## Work request:
Print every one of the records below word for word, keeping each line as it appears, without adding or dropping anything.

## Provided data:
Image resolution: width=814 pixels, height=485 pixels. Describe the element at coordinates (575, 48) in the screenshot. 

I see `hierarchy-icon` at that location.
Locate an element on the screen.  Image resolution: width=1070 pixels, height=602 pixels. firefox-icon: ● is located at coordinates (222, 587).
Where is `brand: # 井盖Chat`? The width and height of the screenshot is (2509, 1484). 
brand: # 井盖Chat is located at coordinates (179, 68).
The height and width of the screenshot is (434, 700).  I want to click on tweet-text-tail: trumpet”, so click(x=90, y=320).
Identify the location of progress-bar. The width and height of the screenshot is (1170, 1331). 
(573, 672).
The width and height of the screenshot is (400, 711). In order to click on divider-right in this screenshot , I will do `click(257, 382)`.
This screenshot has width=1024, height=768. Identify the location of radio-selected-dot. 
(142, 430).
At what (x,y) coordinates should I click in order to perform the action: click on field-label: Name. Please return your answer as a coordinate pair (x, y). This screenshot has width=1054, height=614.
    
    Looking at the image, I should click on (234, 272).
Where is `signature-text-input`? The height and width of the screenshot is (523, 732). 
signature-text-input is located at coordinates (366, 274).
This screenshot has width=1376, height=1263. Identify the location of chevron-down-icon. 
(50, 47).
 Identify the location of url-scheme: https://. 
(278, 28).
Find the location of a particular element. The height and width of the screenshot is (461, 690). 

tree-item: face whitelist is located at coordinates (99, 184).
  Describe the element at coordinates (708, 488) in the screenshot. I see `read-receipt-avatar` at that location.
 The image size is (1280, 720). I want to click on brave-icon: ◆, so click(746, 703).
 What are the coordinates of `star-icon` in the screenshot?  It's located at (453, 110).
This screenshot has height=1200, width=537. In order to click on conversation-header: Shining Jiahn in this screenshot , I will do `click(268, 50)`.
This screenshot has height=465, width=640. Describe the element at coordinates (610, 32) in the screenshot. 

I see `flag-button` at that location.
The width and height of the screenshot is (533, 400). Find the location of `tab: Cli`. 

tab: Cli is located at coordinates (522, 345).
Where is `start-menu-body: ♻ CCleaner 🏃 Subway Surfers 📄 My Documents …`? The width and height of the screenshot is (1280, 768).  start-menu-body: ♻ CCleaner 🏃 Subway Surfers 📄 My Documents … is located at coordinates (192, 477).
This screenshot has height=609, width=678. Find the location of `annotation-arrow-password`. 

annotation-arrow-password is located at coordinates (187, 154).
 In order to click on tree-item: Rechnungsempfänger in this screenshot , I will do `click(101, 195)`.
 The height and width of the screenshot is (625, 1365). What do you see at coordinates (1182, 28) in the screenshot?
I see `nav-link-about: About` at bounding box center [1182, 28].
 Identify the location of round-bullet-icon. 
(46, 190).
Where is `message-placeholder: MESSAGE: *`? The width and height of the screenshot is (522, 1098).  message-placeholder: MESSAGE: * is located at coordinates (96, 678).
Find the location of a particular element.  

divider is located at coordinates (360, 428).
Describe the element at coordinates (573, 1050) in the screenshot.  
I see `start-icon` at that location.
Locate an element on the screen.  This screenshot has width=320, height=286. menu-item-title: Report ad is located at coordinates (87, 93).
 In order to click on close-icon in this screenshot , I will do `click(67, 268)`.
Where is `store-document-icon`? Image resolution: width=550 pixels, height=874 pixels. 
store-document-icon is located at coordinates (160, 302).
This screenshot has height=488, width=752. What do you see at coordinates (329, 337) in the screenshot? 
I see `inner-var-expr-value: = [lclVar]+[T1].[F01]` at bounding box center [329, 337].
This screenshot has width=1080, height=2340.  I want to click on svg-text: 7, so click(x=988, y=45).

## Answer box:
Image resolution: width=814 pixels, height=485 pixels. Describe the element at coordinates (575, 48) in the screenshot. 

I see `hierarchy-icon` at that location.
Locate an element on the screen.  Image resolution: width=1070 pixels, height=602 pixels. firefox-icon: ● is located at coordinates (222, 587).
Where is `brand: # 井盖Chat`? The width and height of the screenshot is (2509, 1484). 
brand: # 井盖Chat is located at coordinates (179, 68).
The height and width of the screenshot is (434, 700).  I want to click on tweet-text-tail: trumpet”, so click(x=90, y=320).
Identify the location of progress-bar. The width and height of the screenshot is (1170, 1331). 
(573, 672).
The width and height of the screenshot is (400, 711). In order to click on divider-right in this screenshot , I will do `click(257, 382)`.
This screenshot has width=1024, height=768. Identify the location of radio-selected-dot. 
(142, 430).
At what (x,y) coordinates should I click in order to perform the action: click on field-label: Name. Please return your answer as a coordinate pair (x, y). This screenshot has width=1054, height=614.
    
    Looking at the image, I should click on (234, 272).
Where is `signature-text-input`? The height and width of the screenshot is (523, 732). 
signature-text-input is located at coordinates (366, 274).
This screenshot has width=1376, height=1263. Identify the location of chevron-down-icon. 
(50, 47).
 Identify the location of url-scheme: https://. 
(278, 28).
Find the location of a particular element. The height and width of the screenshot is (461, 690). 

tree-item: face whitelist is located at coordinates (99, 184).
  Describe the element at coordinates (708, 488) in the screenshot. I see `read-receipt-avatar` at that location.
 The image size is (1280, 720). I want to click on brave-icon: ◆, so click(746, 703).
 What are the coordinates of `star-icon` in the screenshot?  It's located at (453, 110).
This screenshot has height=1200, width=537. In order to click on conversation-header: Shining Jiahn in this screenshot , I will do `click(268, 50)`.
This screenshot has height=465, width=640. Describe the element at coordinates (610, 32) in the screenshot. 

I see `flag-button` at that location.
The width and height of the screenshot is (533, 400). Find the location of `tab: Cli`. 

tab: Cli is located at coordinates (522, 345).
Where is `start-menu-body: ♻ CCleaner 🏃 Subway Surfers 📄 My Documents …`? The width and height of the screenshot is (1280, 768).  start-menu-body: ♻ CCleaner 🏃 Subway Surfers 📄 My Documents … is located at coordinates (192, 477).
This screenshot has height=609, width=678. Find the location of `annotation-arrow-password`. 

annotation-arrow-password is located at coordinates (187, 154).
 In order to click on tree-item: Rechnungsempfänger in this screenshot , I will do `click(101, 195)`.
 The height and width of the screenshot is (625, 1365). What do you see at coordinates (1182, 28) in the screenshot?
I see `nav-link-about: About` at bounding box center [1182, 28].
 Identify the location of round-bullet-icon. 
(46, 190).
Where is `message-placeholder: MESSAGE: *`? The width and height of the screenshot is (522, 1098).  message-placeholder: MESSAGE: * is located at coordinates (96, 678).
Find the location of a particular element.  

divider is located at coordinates (360, 428).
Describe the element at coordinates (573, 1050) in the screenshot.  
I see `start-icon` at that location.
Locate an element on the screen.  This screenshot has width=320, height=286. menu-item-title: Report ad is located at coordinates (87, 93).
 In order to click on close-icon in this screenshot , I will do `click(67, 268)`.
Where is `store-document-icon`? Image resolution: width=550 pixels, height=874 pixels. 
store-document-icon is located at coordinates (160, 302).
This screenshot has height=488, width=752. What do you see at coordinates (329, 337) in the screenshot? 
I see `inner-var-expr-value: = [lclVar]+[T1].[F01]` at bounding box center [329, 337].
This screenshot has width=1080, height=2340.  I want to click on svg-text: 7, so click(x=988, y=45).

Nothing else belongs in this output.